With the scale provider identified, Baker now had to find a vertical form/fill/seal system capable of creating the bag styles he sought. This machine he got through Bosch Packaging Technology, and once again it involved some custom design work.

In the finished line, three scales sit above three baggers. Heat and Control FastBack horizontal conveyors carry the dental chews from bulk shippers to a bucket elevator leading to an overhead mezzanine where the three Ishida combination scales sit. This bucket elevator discharges the product onto another FastBack horizontal conveyor that distributes the dental chews evenly to the three Ishida combination scales.

The primary packaging material used for the new brushing chews is supplied by Printpack and comes in two varieties. For the small carton, which holds a net weight of 5.5 oz, the material is a polyester-based multilayer extrusion lamination. For the two larger cartons, nylon is substituted for polyester. “As we go up in weight we find we need a slightly more robust structure, and the nylon gives us that,” says Baker.

Also quite different are the bags themselves and the way they’re made on the Bosch vf/f/s machines. What all three bags have in common is that each has a re-sealable packaging closure system based on self-mating micro hooks. The 5.5-oz bag has a VelcroPRESS-LOK re-closeable fastener applied right on the Bosch Packaging machine. The Velcro component is applied in the machine direction, so the orientation of the bag as it moves through the Bosch system is the same as what’s shown by the bag on the far left of Photo A. The result is a bottom-gusseted doy-style bag.

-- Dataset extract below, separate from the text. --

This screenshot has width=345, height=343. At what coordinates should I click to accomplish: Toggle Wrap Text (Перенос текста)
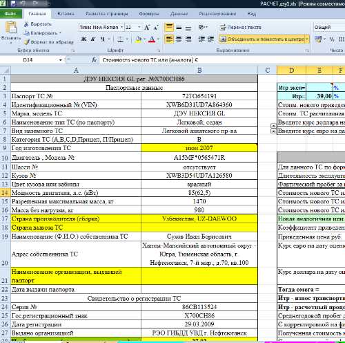coord(240,28)
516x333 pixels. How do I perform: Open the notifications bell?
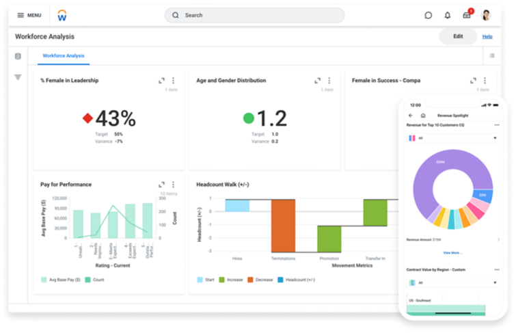pos(448,15)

The two larger bag sizes had to be a different style in order to fit all the bone chews in, says Baker. “What we needed was not a bottom-gusseted doy-style but rather a side-gusseted flat-bottom bag (see bag on the far right of Photo A). But to make a side-gusseted flat-bottom bag on the Bosch machine, the re-closure feature has to be applied not in the machine direction but across the machine direction, or transversely. Bosch didn’t have a way to do that at the time. So we went with a pre-applied re-closure feature. Velcro, at the time, couldn’t supply us with a closure that we could have pre-applied. Aplix did. So that’s the direction we took.”

The way it works now for the two larger bag sizes is that Valley Packaging Supply Co. uses a Hudson Sharp fixture to apply the Aplix EASY-LOCK re-sealable packaging closure system to the Printpack rollstock. Valley Packaging then ships to the contract packager rolls of film that have the Aplix EASY-LOCK closure system pre-applied.

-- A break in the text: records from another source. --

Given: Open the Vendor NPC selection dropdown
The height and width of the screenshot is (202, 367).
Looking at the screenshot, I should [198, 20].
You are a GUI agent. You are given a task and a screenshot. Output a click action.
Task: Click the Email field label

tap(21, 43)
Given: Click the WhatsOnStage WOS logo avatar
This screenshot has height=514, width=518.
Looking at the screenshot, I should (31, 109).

Downstream from each Bosch machine is a checkweigher/metal detector from Ishida. Bags then move along conveyors from Shuttleworth, a Pro Mach Division, so they can be placed in cartons that have been erected by the two Kliklok-Woodman ECT-625 carton erectors. Each carton erector is followed by a Valco Melton unit that puts a bit of adhesive down so that primary packs can be held stationary inside the carton.

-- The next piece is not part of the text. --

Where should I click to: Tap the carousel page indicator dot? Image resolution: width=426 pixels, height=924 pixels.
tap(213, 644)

Next is carton closing, done by the Kliklok-Woodman Vari-Pitch Flip Top carton closer discussed above. Empty cartons move from the erector to the closer on conveyors from Kleenline, a Pro Mach division. Cartons exiting the closer are coded with lot and date code and other variable information by a laser coder from ID Technology, also a Pro Mach division.

Closed cartons are conveyed to a robotic case packer from Combi Packaging Systems that receives cases from a Combi case erector. Also from Combi is the case taper that closes the cases. A Domino ink jet printer brings the line to a close, before palletizing.

The entire process—from Baker attending PACK EXPO through the picking of vendors and equipment delivery to startup of the packaging line—took a little over a year. Big Heart Pet Brands did the design work and served as the overall integrator.

Perhaps most important to Big Heart Pet Brands is that the package has proven to be a big winner in the marketplace. With 75 million bones sold and the product on pace to do $70 million in retail sales in its first year, Milk-Bone Brushing Chews represents one of the most impressive product launches in recent memory. It also received the Grocery Manufacturers Association CPG Award for Innovation and Creativity, one of the most prestigious awards in the consumer packaged goods industry.